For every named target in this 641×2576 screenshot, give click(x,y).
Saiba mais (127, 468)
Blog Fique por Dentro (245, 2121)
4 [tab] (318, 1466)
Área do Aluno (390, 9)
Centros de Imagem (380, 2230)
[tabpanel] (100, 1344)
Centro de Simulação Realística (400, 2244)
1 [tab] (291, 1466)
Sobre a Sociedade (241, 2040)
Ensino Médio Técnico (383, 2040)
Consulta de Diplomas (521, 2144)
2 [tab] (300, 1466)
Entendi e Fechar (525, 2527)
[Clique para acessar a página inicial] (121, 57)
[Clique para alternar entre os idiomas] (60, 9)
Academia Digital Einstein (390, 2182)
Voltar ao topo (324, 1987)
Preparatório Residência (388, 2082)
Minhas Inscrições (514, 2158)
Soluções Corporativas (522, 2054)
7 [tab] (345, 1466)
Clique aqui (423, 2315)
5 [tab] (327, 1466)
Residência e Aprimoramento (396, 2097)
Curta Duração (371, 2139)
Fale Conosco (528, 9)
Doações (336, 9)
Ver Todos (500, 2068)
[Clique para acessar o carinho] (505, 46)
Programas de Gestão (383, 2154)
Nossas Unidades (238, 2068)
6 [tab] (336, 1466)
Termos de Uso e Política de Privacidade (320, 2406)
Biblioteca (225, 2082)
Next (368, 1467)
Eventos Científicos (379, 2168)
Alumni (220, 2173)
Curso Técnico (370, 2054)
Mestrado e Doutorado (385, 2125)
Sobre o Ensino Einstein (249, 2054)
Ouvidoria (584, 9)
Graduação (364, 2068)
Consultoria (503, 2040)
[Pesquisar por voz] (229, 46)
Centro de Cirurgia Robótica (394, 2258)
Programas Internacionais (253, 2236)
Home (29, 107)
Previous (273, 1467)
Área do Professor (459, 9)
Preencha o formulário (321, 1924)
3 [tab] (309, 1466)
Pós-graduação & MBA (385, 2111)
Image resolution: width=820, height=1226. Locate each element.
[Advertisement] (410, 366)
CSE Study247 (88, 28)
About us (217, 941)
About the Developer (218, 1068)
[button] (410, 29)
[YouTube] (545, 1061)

= = =

▸ What you should do
Return the records above in their entirety, exactly as they appear.

▸ Result of this task
For every named target in this 641×2576 screenshot, give click(x,y).
Saiba mais (127, 468)
Blog Fique por Dentro (245, 2121)
4 [tab] (318, 1466)
Área do Aluno (390, 9)
Centros de Imagem (380, 2230)
[tabpanel] (100, 1344)
Centro de Simulação Realística (400, 2244)
1 [tab] (291, 1466)
Sobre a Sociedade (241, 2040)
Ensino Médio Técnico (383, 2040)
Consulta de Diplomas (521, 2144)
2 [tab] (300, 1466)
Entendi e Fechar (525, 2527)
[Clique para acessar a página inicial] (121, 57)
[Clique para alternar entre os idiomas] (60, 9)
Academia Digital Einstein (390, 2182)
Voltar ao topo (324, 1987)
Preparatório Residência (388, 2082)
Minhas Inscrições (514, 2158)
Soluções Corporativas (522, 2054)
7 [tab] (345, 1466)
Clique aqui (423, 2315)
5 [tab] (327, 1466)
Residência e Aprimoramento (396, 2097)
Curta Duração (371, 2139)
Fale Conosco (528, 9)
Doações (336, 9)
Ver Todos (500, 2068)
[Clique para acessar o carinho] (505, 46)
Programas de Gestão (383, 2154)
Nossas Unidades (238, 2068)
6 [tab] (336, 1466)
Termos de Uso e Política de Privacidade (320, 2406)
Biblioteca (225, 2082)
Next (368, 1467)
Eventos Científicos (379, 2168)
Alumni (220, 2173)
Curso Técnico (370, 2054)
Mestrado e Doutorado (385, 2125)
Sobre o Ensino Einstein (249, 2054)
Ouvidoria (584, 9)
Graduação (364, 2068)
Consultoria (503, 2040)
[Pesquisar por voz] (229, 46)
Centro de Cirurgia Robótica (394, 2258)
Programas Internacionais (253, 2236)
Home (29, 107)
Previous (273, 1467)
Área do Professor (459, 9)
Preencha o formulário (321, 1924)
3 [tab] (309, 1466)
Pós-graduação & MBA (385, 2111)
Image resolution: width=820, height=1226. Locate each element.
[Advertisement] (410, 366)
CSE Study247 (88, 28)
About us (217, 941)
About the Developer (218, 1068)
[button] (410, 29)
[YouTube] (545, 1061)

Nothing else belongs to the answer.